To improve cache speeds with Actuated runners you can run a self-hosted S3 server and switch out the official actions/cache@v3 with tespkg/actions-cache@v1. The tespkg/actions-cache@v1 can target S3 instead of the proprietary GitHub cache.

You can run the cache on every actuated server for the speed of communicating over a loopback network, or you can run it on a single dedicated server that's placed in the same region as the actuated servers, which will still be very quick.

Note that if you have multiple actuated hosts consider running a single dedicated server for the cache. Subsequent jobs can be scheduled to different hosts so there is no guarantee the cache is populated when running a cache on every actuated server.

Set up an S3 cache

There are a couple of options to run a self-hosted S3 server, most notably Seaweedfs and Minio.

This guide will cover the setup of Seaweedfs but any S3 compatible service will work in a very similar way.

Install Seaweedfs

Seaweedfs is distributed as a static Go binary, so it can be installed with arkade, or from the GitHub releases page.

arkade get seaweedfs
sudo mv ~/.arkade/bin/seaweedfs /usr/local/bin

Define a secret key and access key to be used from the CI jobs in the /etc/seaweedfs/s3.conf file.

Generate a secret key: openssl rand -hex 16 > secret_key

export ACCESS_KEY="" # Replace with your access key
export SECRET_KEY="$(cat ~/secret_key)"

cat >> /tmp/s3.conf <<EOF
{
  "identities": [
    {
      "name": "actuated",
      "credentials": [
        {
          "accessKey": "$ACCESS_KEY",
          "secretKey": "$SECRET_KEY"
        }
      ],
      "actions": [
        "Admin",
        "Read",
        "List",
        "Tagging",
        "Write"
      ]
    }
  ]
}
EOF

mkdir -p /etc/seaweedfs
sudo mv /tmp/s3.conf /etc/seaweedfs/s3.conf

Install and start Seaweedfs with a systemd unit file:

(
cat >> /tmp/seaweedfs.service <<EOF
[Unit]
Description=SeaweedFS
After=network.target

[Service]
User=root
ExecStart=/usr/local/bin/seaweedfs server -ip=192.168.128.1 -volume.max=0 -volume.fileSizeLimitMB=2048 -dir=/home/runner-cache -s3 -s3.config=/etc/seaweedfs/s3.conf
Restart=on-failure

[Install]
WantedBy=multi-user.target
EOF

mkdir -p /home/runner-cache
sudo mv /tmp/seaweedfs.service /etc/systemd/system/seaweedfs.service
sudo systemctl daemon-reload
sudo systemctl enable seaweedfs --now
)

We have set -volume.max=0 -volume.fileSizeLimitMB=2048 to minimize the amount of space used and to allow large zip files of up to 2GB, but you can change this to suit your needs.

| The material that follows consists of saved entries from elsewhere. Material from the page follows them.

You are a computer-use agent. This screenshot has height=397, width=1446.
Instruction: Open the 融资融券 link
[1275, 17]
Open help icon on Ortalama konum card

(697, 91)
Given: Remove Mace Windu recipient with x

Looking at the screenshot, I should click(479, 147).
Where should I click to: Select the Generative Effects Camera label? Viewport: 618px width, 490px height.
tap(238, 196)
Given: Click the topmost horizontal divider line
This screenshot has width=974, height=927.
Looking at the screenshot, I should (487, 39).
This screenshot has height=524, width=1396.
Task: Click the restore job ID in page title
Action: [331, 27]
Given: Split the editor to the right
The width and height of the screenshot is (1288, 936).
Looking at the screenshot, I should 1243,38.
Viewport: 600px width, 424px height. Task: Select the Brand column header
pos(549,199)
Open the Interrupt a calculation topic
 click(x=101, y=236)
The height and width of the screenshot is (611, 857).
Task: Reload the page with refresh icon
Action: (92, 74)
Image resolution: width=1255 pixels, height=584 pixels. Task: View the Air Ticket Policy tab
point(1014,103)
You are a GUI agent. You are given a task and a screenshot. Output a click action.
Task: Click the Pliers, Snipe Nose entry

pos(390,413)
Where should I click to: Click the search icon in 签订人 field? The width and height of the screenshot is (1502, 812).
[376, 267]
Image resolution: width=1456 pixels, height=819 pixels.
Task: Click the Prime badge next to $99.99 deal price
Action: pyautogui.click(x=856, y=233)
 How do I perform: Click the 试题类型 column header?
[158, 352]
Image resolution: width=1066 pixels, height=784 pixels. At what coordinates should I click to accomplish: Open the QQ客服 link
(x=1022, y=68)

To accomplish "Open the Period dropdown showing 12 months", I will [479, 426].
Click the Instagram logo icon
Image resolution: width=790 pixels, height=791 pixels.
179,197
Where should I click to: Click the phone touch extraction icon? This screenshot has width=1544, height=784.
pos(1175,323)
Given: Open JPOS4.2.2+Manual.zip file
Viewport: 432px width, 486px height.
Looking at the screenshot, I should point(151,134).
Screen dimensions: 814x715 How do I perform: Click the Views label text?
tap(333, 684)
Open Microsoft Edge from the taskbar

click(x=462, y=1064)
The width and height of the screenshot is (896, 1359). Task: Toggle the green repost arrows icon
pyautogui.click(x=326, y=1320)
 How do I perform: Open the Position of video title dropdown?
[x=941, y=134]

See seaweedfs server --help for more options.

The ip only needs to be set to 192.168.128.1 if you are running the cache directly on the agent host. If you set up the cache to be accessible by multiple Actuated runner hosts use the appropriate interface IP address.

Check the status with:

sudo journalctl -u seaweedfs -f

Use the self-hosted cache

To start using the local cache you will need to replace actions/cache@v3 with tespkg/actions-cache@v1 and add tespkg/actions-cache specific properties in addition to the actions/cache properties in your cache steps.

Some actions like setup-node, setup-python, etc come with build-in support for the GitHub actions cache. They are not directly compatible with the self-hosted S3 cache and you will need to configure caching manually.

This is an example to manually configure caching for go:

name: build

on: push

jobs:
  build:
    runs-on: actuated-4cpu-8gb
    steps:
    - name: Setup Golang
      uses: actions/setup-go@v3
      with:
        go-version: ~1.21
        cache: false
    - name: Setup Golang caches
      uses: tespkg/actions-cache@v1
      with:
        endpoint: "192.168.128.1"
        port: 8333
        insecure: true
        accessKey: ${{ secrets.ACTIONS_CACHE_ACCESS_KEY }}
        secretKey: ${{ secrets.ACTIONS_CACHE_SECRET_KEY }}
        bucket: actuated-runners
        region: local
        use-fallback: true

        # actions/cache compatible properties: https://github.com/actions/cache
        path: |
            ~/.cache/go-build
            ~/go/pkg/mod
        key: ${{ runner.os }}-go-${{ hashFiles('**/go.sum') }}
        restore-keys: |
            ${{ runner.os }}-go-

tespkg/actions-cache specific properties:

  • use-fallback - option means that if Seaweedfs is not installed on the host, or is inaccessible, the action will fall back to using the GitHub cache.
  • bucket - the name of the bucket to use in Seaweedfs
  • region - the bucket region - use local when running your own S3 cache locally.
  • accessKey and secretKey - the credentials to use to access the bucket - we'd recommend using an organisation-level secret for this.
  • insecure - use http instead of https. You may want to create a self-signed certificate for the S3 service and set insecure: false to ensure that the connection is encrypted. If you're running builds within private repositories, tampering is unlikely.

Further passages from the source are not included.